• [EXERCISE GOAL]: How do the lines below between the ones holding "Grand Lodge Relations (1019, 280)" and "przyjazna dla środowiska (979, 671)", inclusive, read? Give them again exactly, with no other lines.

____________

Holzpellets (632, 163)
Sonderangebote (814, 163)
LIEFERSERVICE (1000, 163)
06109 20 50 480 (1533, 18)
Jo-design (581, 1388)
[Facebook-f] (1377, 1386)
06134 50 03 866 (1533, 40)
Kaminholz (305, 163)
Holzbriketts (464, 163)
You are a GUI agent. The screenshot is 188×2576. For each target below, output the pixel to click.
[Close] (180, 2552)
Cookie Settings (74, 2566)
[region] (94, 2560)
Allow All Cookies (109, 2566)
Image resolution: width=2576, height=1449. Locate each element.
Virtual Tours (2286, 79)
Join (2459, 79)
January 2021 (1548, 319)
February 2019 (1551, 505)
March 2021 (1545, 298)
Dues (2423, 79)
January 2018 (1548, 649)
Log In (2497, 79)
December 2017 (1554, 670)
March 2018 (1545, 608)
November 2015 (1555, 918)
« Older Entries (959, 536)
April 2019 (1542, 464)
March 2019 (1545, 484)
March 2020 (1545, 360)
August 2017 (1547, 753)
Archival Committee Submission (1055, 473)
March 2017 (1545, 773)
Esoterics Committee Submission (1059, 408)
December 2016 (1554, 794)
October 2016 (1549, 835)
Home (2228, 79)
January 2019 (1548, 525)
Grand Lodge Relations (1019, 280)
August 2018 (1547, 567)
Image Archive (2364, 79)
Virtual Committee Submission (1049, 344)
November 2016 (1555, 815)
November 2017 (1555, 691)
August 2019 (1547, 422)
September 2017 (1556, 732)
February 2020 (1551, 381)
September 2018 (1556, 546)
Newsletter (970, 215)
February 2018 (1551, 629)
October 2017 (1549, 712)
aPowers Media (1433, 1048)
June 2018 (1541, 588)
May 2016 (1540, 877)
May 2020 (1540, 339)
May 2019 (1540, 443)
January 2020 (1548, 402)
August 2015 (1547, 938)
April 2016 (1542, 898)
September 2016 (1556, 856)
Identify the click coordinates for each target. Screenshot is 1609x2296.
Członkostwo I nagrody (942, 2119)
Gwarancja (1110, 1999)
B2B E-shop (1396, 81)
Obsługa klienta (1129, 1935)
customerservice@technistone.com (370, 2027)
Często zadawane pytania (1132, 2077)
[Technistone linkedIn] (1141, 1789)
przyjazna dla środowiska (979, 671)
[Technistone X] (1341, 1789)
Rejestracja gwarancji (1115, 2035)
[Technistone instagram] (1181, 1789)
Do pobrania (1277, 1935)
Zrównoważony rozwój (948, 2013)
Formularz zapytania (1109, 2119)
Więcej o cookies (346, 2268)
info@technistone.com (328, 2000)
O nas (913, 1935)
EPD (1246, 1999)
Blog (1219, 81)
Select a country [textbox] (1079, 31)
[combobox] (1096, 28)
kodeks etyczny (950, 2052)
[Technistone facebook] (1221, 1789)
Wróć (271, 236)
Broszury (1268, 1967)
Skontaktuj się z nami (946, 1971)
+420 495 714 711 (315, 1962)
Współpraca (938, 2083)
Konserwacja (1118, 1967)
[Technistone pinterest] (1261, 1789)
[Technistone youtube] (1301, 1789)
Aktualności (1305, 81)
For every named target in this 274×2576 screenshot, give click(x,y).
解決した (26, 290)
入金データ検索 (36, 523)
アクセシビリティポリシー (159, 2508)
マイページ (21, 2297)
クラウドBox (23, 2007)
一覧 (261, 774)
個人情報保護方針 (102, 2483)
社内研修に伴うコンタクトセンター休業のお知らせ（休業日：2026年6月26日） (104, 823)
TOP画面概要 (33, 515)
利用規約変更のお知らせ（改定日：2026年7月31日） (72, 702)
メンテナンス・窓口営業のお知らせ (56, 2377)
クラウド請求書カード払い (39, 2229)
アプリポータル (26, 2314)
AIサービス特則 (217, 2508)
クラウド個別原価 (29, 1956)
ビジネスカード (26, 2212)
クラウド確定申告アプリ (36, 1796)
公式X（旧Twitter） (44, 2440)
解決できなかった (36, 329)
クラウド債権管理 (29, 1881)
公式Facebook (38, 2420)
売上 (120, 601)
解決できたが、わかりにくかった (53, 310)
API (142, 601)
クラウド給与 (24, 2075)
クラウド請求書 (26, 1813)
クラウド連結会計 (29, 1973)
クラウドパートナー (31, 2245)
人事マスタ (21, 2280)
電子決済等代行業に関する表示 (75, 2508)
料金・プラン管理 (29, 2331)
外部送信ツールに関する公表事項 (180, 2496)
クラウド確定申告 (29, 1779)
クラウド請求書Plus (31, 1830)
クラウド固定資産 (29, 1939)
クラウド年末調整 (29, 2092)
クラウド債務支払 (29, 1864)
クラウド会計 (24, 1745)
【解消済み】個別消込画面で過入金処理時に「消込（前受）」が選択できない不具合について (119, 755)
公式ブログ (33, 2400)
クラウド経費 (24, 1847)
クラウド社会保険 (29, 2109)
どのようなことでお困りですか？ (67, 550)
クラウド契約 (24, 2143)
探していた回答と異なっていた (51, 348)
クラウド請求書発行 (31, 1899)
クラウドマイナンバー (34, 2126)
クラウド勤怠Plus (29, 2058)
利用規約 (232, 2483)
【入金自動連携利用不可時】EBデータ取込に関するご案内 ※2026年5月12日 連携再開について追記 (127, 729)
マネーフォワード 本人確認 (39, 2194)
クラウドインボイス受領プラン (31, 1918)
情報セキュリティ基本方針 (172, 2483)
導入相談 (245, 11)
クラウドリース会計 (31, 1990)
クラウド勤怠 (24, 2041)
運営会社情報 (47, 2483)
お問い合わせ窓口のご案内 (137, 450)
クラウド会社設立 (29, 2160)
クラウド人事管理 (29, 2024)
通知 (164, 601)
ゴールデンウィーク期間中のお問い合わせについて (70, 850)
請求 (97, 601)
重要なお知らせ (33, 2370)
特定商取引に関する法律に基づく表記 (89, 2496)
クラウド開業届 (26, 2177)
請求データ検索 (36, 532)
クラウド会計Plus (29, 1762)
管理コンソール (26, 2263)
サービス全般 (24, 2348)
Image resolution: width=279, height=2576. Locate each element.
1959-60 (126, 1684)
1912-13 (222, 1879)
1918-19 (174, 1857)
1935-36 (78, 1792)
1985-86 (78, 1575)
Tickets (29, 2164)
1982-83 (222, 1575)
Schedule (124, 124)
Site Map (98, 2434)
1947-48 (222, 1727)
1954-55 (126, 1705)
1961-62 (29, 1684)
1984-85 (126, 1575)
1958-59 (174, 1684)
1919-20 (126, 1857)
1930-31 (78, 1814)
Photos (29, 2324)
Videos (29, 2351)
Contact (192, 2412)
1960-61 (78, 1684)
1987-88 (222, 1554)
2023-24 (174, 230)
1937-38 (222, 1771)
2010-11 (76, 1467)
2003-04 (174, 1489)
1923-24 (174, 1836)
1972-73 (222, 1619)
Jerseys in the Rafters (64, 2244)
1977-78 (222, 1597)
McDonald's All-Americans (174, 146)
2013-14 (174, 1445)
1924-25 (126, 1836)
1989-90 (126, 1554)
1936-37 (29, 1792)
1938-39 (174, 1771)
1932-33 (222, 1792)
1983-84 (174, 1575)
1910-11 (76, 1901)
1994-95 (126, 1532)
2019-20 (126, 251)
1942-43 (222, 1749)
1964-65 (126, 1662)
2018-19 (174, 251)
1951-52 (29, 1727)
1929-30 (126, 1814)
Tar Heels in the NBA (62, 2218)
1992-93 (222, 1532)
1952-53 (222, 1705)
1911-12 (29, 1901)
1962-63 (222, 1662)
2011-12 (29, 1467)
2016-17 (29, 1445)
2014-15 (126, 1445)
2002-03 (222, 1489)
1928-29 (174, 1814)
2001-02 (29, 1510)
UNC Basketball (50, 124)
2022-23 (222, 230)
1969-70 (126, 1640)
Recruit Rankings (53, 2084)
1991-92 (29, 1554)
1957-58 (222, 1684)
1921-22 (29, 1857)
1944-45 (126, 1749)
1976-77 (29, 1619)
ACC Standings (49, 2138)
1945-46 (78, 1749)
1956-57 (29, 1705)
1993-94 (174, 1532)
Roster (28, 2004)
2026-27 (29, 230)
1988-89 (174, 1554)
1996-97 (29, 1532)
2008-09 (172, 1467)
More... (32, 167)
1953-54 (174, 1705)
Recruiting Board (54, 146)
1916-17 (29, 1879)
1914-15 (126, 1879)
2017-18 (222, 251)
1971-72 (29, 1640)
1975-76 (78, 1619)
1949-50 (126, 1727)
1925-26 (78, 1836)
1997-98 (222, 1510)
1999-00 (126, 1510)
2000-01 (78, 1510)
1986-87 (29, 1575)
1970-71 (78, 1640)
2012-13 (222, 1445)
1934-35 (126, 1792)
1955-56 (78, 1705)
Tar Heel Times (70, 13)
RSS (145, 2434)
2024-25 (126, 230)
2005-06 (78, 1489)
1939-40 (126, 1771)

____________

• [SOLUTION]:
Grand Lodge Relations (1019, 280)
August 2018 (1547, 567)
Image Archive (2364, 79)
Virtual Committee Submission (1049, 344)
November 2016 (1555, 815)
November 2017 (1555, 691)
August 2019 (1547, 422)
September 2017 (1556, 732)
February 2020 (1551, 381)
September 2018 (1556, 546)
Newsletter (970, 215)
February 2018 (1551, 629)
October 2017 (1549, 712)
aPowers Media (1433, 1048)
June 2018 (1541, 588)
May 2016 (1540, 877)
May 2020 (1540, 339)
May 2019 (1540, 443)
January 2020 (1548, 402)
August 2015 (1547, 938)
April 2016 (1542, 898)
September 2016 (1556, 856)
Identify the click coordinates for each target. Screenshot is 1609x2296.
Członkostwo I nagrody (942, 2119)
Gwarancja (1110, 1999)
B2B E-shop (1396, 81)
Obsługa klienta (1129, 1935)
customerservice@technistone.com (370, 2027)
Często zadawane pytania (1132, 2077)
[Technistone linkedIn] (1141, 1789)
przyjazna dla środowiska (979, 671)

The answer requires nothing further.